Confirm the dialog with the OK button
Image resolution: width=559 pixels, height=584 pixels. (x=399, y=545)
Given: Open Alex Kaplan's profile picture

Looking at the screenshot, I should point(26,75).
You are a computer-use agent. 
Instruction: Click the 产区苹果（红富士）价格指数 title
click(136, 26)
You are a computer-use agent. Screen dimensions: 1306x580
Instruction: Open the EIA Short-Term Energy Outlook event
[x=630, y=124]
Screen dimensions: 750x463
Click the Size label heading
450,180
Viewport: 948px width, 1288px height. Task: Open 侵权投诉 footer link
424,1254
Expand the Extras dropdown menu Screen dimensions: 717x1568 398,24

....................

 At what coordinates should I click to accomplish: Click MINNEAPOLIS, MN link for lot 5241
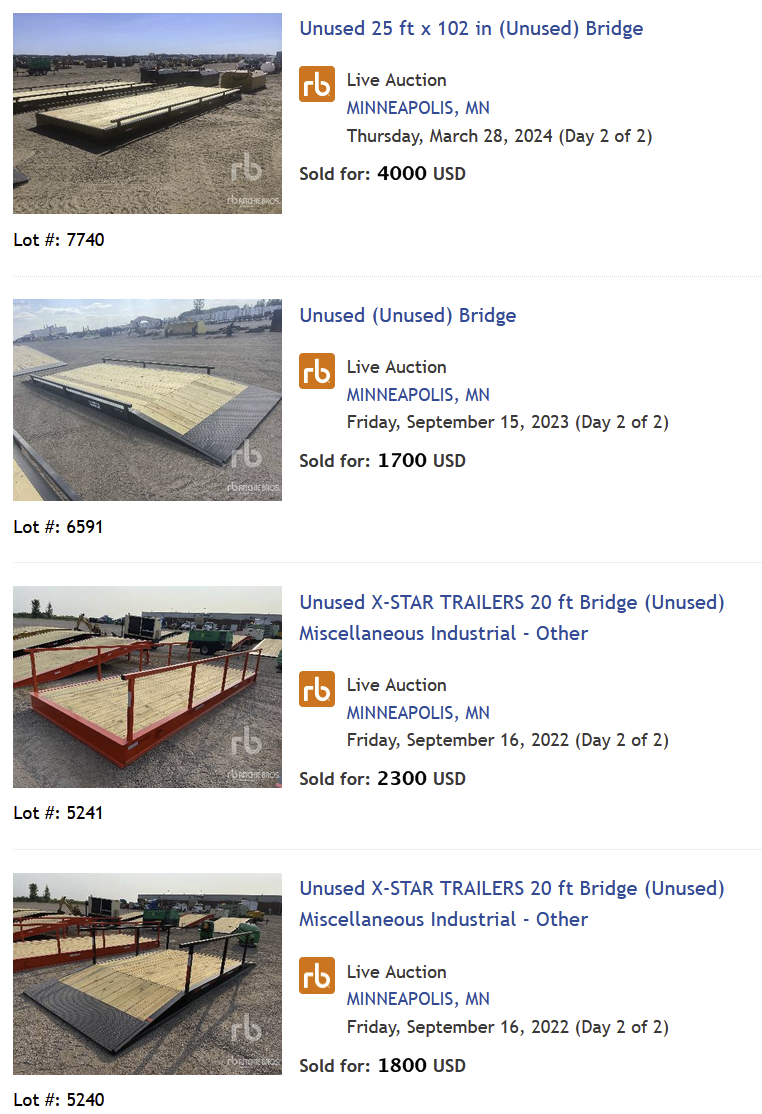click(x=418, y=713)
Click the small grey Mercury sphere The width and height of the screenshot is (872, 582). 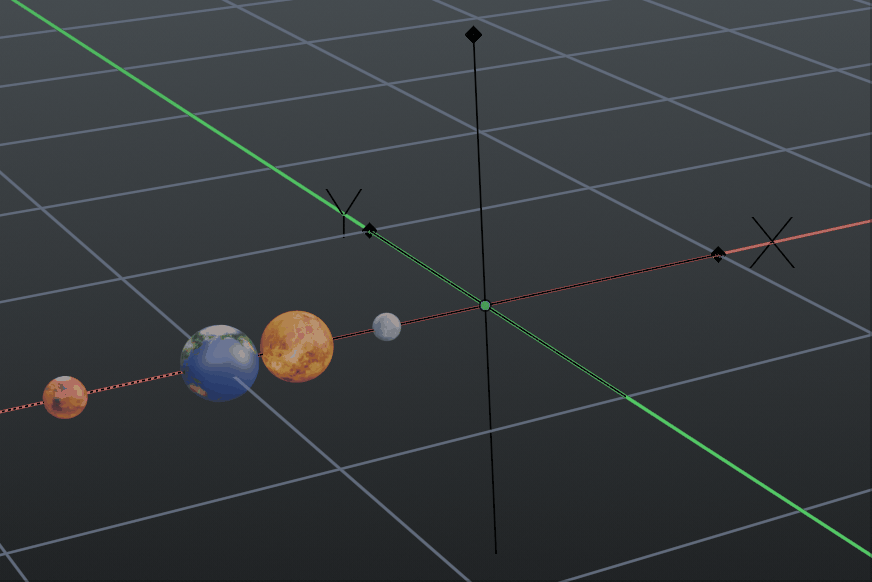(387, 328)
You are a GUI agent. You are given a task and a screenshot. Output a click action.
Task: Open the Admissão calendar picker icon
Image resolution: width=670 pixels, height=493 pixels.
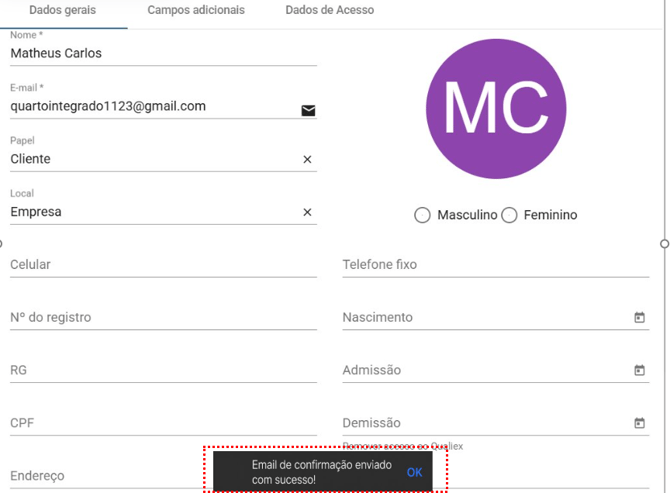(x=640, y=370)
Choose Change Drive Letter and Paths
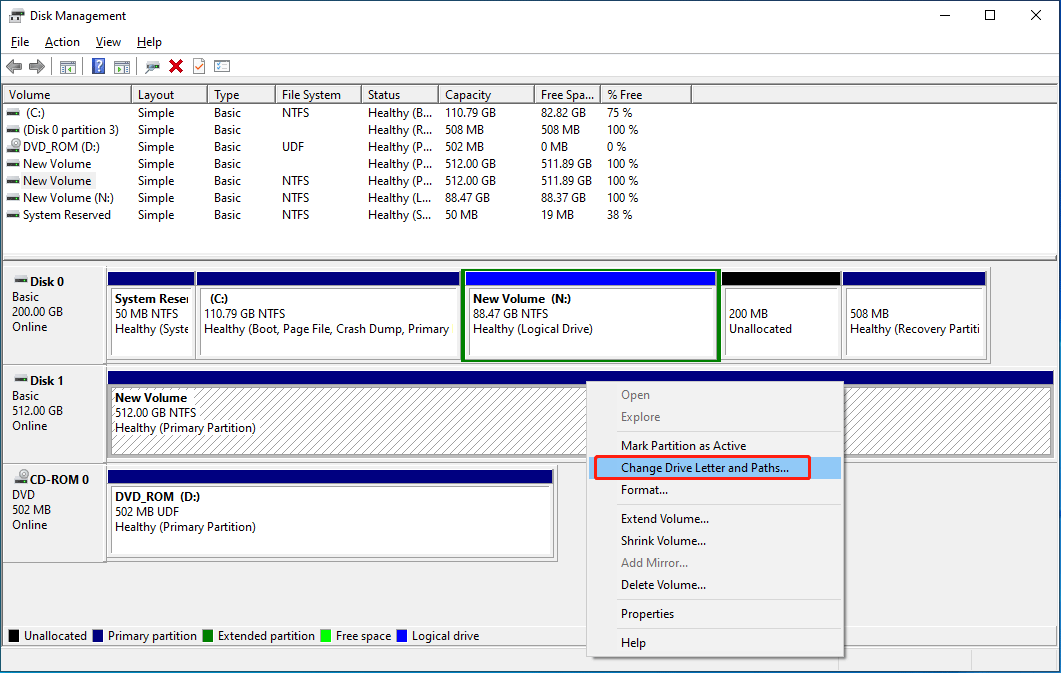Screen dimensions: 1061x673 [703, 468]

....................

In the material above, please find every line that includes the word "computer" and copy it.

You are a computer-use agent. 
You are a computer-use agent. Screen dimensions: 1306x580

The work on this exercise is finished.